The mania surrounding crypto was palpable that year—with celebrities endorsing projects and initial coin offerings teasing riches for early investors, before fizzling into thin air. Still, despite similarities between the events, there were some key differences, technology analysts said.

Uber has transformed transportation across the globe, but the company has never made money; the coronavirus is a huge threat to its business model.
WeWork built itself on a vision and a promise, and not only hasn’t made money, but committed itself to huge leases with building owners. Technology firms that are leveraging the promise of the future without current gains are most likely to implode in any sort of economic downturn.

Tesla’s recent huge rise in value to $2,200 a share, capitalising it at $420 billion and making it as large as the top five car manufacturers in the world are symptomatic of the current stock market mania. Tesla only produces a fraction of the cars these five companies make. All of these companies are profitable whereas Tesla has never even made a profit. Tesla’s shares are on a ludicrous PE ratio of over more than 1,200 compared to an average PE of the market of 15. When you consider that a PE ratio of 30 is expensive then 1,200 is a crazily high valuation.

The recent announcement by the US government of a $765 billion loan to help Kodak produce components deemed critical in the battle against COVID-19 caused the share price to rise 1,600% in one day. Kodak was bankrupted a few years ago. Its business has always been in the photography and film industry. Kodak is not a pharmaceutical company.

Moderna is one of a number of pharmaceuticals companies working on creating a coronavirus vaccine. Its share price has risen sharply even though its only product is this vaccine which hasn’t yet been produced and, even if it is successful will only be one of a number of successful COVID-19 vaccines. Pfizer, on the other hand, the world’s largest drugs company, is also working on a coronavirus vaccine. Its share price hasn’t boomed.

Zoom is another company whose share price has rocketed. Bearing in mind most of Zoom’s customers don’t pay for their video conferencing service and there are plenty of other competitors offering similar and arguably better service, it is inconceivable that Zoom could be anywhere near as valuable as its share price would suggest.
All of the above six examples of overvalued and over-hyped companies lead me to believe that there is a huge bubble in the US stock market which is going to burst.

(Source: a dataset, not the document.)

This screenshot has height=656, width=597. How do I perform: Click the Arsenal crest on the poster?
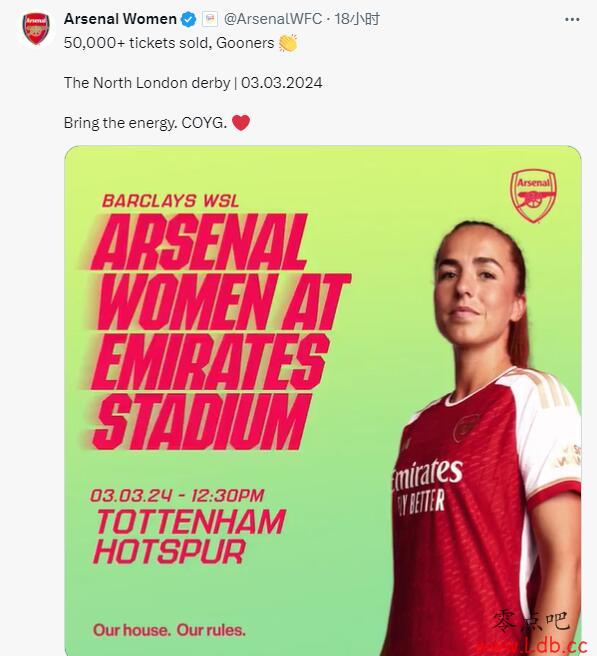click(x=533, y=195)
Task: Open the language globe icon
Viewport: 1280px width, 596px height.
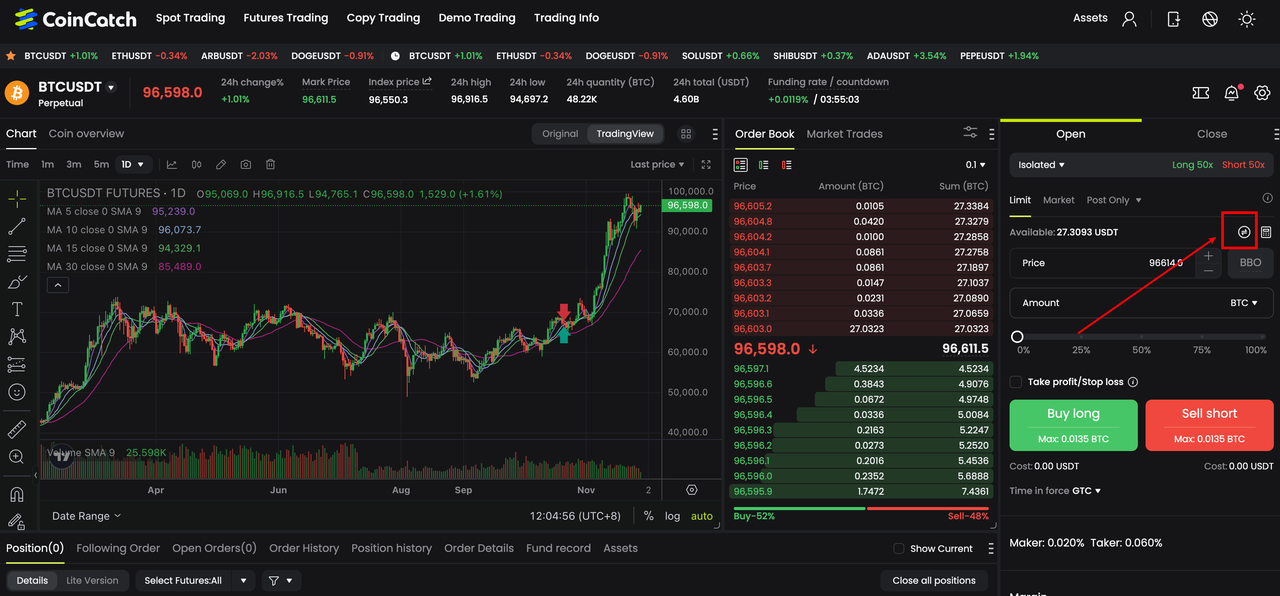Action: click(x=1210, y=18)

It is inevitable. It is only a question of when not if.

Human beings do not change. We are just as gullible and foolish as we were back in Charles Mackay’s days and in earlier times. We are all flawed creatures who get carried away with mass hysteria. Today is the Robin Hood trading platform in the US which is enticing thousands of mainly young, naive Americans to buy shares such as the over-hyped ones mentioned above which is creating the latest bubble.

So what should you do about it? You need to be cautious at times like this. Remember Warren Buffet once famously said that it is wise for investors to be “fearful when others are greedy, and greedy when others are fearful.” The best approach at times like this is to diversify your investments by not having all of your eggs in one basket. If you have an adviser, adopt a cautious attitude to investment risk. Once the US stock market experiences another large fall that will be the time to increase your attitude to investment risk and invest more into shares. You know it makes sense.*

*The value of investments and the income derived from them may fall as well as rise. You may not get back what you invest. This communication is for general information only and is not intended to be individual advice. You are recommended to seek competent professional advice before taking any action. All statements concerning the tax treatment of products and their benefits are based on our understanding of current tax law and HM Revenue and Customs’ practice. Levels and bases of tax relief are subject to change.